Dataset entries
◇ ◇ ◇ ◇ ◇
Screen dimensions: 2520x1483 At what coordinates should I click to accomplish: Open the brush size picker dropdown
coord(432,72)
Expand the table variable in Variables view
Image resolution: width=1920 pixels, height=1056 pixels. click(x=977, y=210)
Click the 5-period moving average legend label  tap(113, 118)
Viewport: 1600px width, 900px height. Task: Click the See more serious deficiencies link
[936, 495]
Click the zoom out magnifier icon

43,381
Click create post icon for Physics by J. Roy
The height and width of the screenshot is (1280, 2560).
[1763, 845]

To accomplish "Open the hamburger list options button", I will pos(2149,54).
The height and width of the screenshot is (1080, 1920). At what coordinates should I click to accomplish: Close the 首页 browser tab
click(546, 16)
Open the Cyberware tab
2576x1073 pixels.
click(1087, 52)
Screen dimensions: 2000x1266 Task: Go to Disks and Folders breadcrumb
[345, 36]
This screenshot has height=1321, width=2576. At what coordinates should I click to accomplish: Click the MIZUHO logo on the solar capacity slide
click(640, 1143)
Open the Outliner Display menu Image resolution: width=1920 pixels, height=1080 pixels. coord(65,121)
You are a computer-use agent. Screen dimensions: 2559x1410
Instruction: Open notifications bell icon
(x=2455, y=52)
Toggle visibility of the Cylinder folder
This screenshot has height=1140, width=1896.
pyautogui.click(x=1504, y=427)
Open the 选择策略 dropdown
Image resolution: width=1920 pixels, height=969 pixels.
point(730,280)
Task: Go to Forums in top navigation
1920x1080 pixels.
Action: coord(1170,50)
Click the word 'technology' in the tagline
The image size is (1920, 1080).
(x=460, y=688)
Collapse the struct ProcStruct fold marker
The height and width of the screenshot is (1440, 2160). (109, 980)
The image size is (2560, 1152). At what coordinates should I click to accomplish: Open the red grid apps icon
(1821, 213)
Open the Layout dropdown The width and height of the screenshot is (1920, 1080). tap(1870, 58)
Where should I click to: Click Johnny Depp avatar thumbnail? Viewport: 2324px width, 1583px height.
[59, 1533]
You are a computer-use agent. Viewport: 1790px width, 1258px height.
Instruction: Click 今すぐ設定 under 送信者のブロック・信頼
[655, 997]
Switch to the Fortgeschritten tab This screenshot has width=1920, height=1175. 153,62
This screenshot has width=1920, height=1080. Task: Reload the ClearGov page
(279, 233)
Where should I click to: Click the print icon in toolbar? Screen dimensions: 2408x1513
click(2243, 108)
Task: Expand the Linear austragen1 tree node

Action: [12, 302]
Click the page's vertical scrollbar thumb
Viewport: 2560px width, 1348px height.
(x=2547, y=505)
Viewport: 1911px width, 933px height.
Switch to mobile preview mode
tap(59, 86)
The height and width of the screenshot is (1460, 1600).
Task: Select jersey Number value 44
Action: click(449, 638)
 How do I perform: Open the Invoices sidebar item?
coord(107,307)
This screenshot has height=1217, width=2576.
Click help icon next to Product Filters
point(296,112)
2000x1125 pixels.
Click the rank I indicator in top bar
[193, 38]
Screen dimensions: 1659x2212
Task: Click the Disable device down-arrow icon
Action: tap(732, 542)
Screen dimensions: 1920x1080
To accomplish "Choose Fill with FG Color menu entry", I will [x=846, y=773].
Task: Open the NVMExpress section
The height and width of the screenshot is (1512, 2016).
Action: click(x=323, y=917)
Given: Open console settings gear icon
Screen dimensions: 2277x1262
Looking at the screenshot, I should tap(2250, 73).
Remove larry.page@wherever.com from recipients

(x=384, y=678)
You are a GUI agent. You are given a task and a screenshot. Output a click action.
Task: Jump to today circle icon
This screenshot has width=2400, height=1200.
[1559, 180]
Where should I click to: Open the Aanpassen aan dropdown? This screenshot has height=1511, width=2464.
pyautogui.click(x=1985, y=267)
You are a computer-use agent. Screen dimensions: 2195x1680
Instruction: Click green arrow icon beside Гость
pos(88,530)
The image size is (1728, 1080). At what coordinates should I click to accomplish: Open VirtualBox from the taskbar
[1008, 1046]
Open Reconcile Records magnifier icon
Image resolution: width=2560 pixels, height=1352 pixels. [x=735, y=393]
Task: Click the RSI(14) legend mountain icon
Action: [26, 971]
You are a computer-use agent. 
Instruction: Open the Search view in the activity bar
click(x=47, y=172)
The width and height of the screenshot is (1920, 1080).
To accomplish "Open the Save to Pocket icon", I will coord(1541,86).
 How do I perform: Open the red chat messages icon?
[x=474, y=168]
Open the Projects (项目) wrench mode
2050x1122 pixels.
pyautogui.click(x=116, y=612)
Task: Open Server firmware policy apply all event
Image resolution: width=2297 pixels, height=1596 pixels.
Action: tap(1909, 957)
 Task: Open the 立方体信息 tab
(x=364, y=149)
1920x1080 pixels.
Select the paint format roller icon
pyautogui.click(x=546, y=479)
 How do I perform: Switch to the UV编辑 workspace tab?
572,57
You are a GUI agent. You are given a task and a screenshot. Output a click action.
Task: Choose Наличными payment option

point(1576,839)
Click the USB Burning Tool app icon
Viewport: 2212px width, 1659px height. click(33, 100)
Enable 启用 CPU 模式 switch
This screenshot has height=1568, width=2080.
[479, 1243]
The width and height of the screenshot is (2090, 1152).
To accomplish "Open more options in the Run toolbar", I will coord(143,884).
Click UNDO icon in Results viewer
◇ ◇ ◇ ◇ ◇
▶ **PROBLEM STATEMENT**
Using the data above, repeat exactly the lines that begin at the line with "Viewport: 1911px width, 933px height." and end at the line with "2000x1125 pixels.", both ends included.

▶ **SOLUTION**
Viewport: 1911px width, 933px height.
Switch to mobile preview mode
tap(59, 86)
The height and width of the screenshot is (1460, 1600).
Task: Select jersey Number value 44
Action: click(449, 638)
 How do I perform: Open the Invoices sidebar item?
coord(107,307)
This screenshot has height=1217, width=2576.
Click help icon next to Product Filters
point(296,112)
2000x1125 pixels.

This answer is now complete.